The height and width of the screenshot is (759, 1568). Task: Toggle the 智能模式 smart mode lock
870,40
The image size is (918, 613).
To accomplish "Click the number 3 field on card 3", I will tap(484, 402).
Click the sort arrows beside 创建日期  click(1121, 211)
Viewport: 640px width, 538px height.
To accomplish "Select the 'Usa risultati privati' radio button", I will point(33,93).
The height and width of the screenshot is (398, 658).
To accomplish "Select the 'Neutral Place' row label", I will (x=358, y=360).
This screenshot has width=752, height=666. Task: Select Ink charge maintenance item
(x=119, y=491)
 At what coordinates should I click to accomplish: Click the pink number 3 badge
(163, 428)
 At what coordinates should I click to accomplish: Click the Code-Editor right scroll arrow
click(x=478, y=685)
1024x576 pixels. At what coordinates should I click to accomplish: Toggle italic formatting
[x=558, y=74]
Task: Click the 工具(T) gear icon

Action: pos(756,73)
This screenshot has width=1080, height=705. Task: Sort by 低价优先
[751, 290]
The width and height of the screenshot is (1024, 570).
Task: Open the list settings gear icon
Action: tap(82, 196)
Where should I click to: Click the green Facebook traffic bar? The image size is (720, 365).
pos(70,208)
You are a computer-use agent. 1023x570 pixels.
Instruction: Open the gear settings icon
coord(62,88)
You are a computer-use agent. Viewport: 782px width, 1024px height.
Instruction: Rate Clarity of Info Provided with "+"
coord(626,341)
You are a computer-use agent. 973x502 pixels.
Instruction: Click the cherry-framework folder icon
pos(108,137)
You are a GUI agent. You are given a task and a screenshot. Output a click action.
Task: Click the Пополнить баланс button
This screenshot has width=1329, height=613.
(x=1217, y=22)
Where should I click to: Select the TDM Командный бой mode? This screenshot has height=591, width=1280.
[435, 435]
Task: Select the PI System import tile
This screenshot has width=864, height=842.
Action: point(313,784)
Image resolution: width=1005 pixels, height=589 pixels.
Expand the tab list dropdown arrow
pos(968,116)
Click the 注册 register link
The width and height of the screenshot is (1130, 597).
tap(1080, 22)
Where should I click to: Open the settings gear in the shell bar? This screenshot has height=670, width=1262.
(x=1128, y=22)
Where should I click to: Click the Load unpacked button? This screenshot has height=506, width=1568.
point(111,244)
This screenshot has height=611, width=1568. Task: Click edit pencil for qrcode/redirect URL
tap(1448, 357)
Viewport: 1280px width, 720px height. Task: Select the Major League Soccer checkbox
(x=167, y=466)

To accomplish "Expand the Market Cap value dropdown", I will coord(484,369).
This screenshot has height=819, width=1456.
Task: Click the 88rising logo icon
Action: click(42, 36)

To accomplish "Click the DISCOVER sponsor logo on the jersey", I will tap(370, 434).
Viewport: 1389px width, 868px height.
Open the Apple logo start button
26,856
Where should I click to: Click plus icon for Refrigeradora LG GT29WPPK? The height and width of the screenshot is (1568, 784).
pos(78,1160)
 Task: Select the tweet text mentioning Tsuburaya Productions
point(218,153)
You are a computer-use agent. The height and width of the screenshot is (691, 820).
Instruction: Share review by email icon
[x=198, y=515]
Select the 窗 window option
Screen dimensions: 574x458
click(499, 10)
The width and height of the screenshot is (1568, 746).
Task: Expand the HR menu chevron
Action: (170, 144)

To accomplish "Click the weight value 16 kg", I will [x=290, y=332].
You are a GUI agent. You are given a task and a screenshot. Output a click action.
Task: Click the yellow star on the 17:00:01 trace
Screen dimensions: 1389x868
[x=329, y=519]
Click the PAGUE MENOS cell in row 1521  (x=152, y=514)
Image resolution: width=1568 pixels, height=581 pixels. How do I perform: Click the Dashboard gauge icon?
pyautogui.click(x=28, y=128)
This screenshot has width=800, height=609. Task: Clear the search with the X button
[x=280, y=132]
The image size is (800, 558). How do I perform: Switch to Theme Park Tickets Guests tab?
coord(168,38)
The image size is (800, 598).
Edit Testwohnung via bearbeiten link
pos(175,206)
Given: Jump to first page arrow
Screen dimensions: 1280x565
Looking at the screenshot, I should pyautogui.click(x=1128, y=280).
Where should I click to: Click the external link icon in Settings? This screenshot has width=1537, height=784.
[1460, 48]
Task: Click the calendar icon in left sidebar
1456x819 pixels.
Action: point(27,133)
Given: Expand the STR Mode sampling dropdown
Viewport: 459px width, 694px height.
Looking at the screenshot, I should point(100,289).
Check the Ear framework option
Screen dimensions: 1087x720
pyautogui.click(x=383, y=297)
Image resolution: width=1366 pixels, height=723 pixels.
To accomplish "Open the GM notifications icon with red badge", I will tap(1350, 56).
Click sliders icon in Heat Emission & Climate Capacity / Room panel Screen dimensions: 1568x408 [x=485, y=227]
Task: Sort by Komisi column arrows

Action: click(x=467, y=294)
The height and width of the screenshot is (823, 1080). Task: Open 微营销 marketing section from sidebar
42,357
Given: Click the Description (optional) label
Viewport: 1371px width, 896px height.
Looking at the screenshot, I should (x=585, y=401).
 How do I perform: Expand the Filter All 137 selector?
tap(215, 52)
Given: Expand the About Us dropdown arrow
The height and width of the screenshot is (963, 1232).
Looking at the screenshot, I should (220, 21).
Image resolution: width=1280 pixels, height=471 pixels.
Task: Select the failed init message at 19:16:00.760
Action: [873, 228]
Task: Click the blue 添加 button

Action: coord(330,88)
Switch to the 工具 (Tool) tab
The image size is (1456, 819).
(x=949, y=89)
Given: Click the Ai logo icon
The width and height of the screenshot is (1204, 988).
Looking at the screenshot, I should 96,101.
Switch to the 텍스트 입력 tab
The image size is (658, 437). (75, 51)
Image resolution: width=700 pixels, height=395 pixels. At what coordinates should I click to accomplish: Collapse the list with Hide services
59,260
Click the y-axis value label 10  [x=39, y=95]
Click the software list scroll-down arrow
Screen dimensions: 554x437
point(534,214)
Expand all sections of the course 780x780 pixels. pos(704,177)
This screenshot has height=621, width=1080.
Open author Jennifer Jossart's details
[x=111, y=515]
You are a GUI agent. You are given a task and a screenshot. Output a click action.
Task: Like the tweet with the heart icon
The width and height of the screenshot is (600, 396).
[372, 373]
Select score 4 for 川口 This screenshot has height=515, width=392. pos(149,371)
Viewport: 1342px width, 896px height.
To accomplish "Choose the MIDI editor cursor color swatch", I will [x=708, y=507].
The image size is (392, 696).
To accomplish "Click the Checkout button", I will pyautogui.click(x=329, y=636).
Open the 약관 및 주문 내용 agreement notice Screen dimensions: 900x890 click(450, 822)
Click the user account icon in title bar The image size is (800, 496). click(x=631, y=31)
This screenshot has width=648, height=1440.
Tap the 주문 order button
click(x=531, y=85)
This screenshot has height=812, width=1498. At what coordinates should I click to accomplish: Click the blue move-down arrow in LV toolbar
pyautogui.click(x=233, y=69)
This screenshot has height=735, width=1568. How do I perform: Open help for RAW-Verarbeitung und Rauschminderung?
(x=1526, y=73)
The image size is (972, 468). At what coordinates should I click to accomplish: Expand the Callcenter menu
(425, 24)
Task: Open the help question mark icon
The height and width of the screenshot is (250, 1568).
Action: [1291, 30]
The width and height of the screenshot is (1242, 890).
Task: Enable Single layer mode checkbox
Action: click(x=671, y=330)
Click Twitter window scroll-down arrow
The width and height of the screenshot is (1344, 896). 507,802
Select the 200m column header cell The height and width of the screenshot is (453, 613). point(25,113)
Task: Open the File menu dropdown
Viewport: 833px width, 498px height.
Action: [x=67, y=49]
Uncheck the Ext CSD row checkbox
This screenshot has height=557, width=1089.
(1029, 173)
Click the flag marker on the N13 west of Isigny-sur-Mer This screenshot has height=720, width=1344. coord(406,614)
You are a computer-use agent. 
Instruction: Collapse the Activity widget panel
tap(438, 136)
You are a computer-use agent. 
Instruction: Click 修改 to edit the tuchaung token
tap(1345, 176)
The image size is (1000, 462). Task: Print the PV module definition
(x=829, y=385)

_PROBLEM TO WORK ON_
Copy the records word for word, starting with the line that contains "Task: Click the calendar icon in left sidebar" and going on through the line that contains "Action: click(x=467, y=294)".

_TASK SOLUTION_
Task: Click the calendar icon in left sidebar
1456x819 pixels.
Action: point(27,133)
Given: Expand the STR Mode sampling dropdown
Viewport: 459px width, 694px height.
Looking at the screenshot, I should point(100,289).
Check the Ear framework option
Screen dimensions: 1087x720
pyautogui.click(x=383, y=297)
Image resolution: width=1366 pixels, height=723 pixels.
To accomplish "Open the GM notifications icon with red badge", I will tap(1350, 56).
Click sliders icon in Heat Emission & Climate Capacity / Room panel Screen dimensions: 1568x408 [x=485, y=227]
Task: Sort by Komisi column arrows

Action: click(x=467, y=294)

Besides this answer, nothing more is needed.